Please copy only the rows below starting with the line with "You are a computer-use agent. This" and going on through the line with "Instruction: Click the upper-left". In those lines, swap "computer-use agent" for "desktop automation agent" and leave everything else unchanged.

§ DATA RECORDS

▽

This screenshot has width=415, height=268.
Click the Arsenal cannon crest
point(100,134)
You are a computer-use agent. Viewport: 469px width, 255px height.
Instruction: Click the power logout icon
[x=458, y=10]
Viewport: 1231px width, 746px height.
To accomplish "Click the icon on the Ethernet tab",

△
▽

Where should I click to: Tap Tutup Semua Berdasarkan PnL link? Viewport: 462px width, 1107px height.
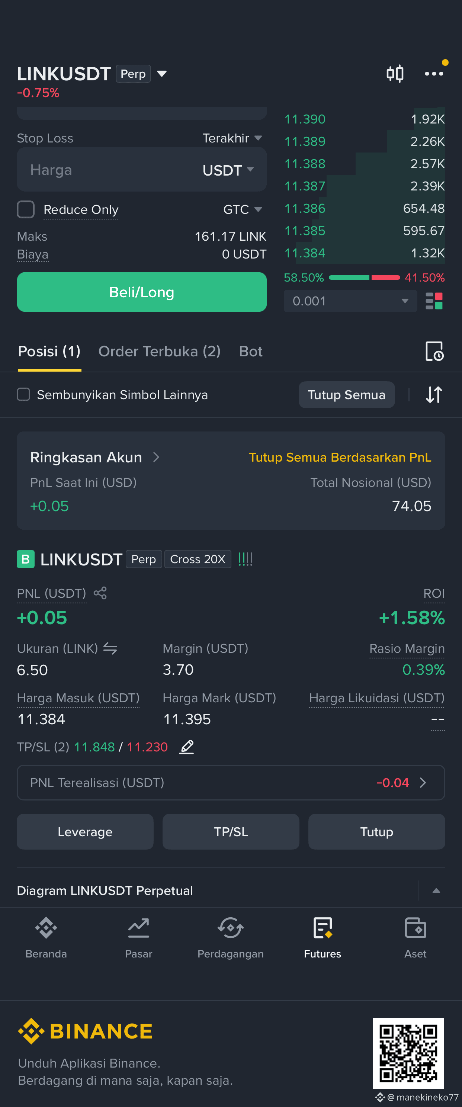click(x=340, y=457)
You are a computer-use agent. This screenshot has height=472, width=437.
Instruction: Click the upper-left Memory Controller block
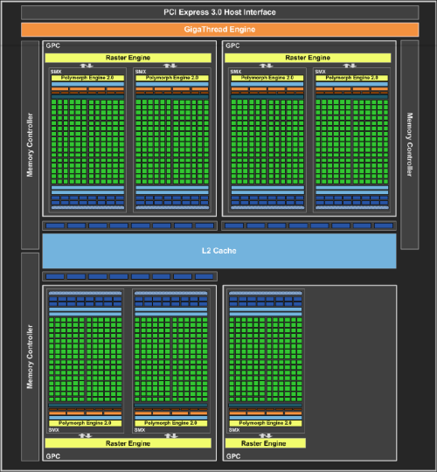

△

§ THE RESPONSE
You are a desktop automation agent. This screenshot has height=472, width=437.
Instruction: Click the upper-left Memory Controller block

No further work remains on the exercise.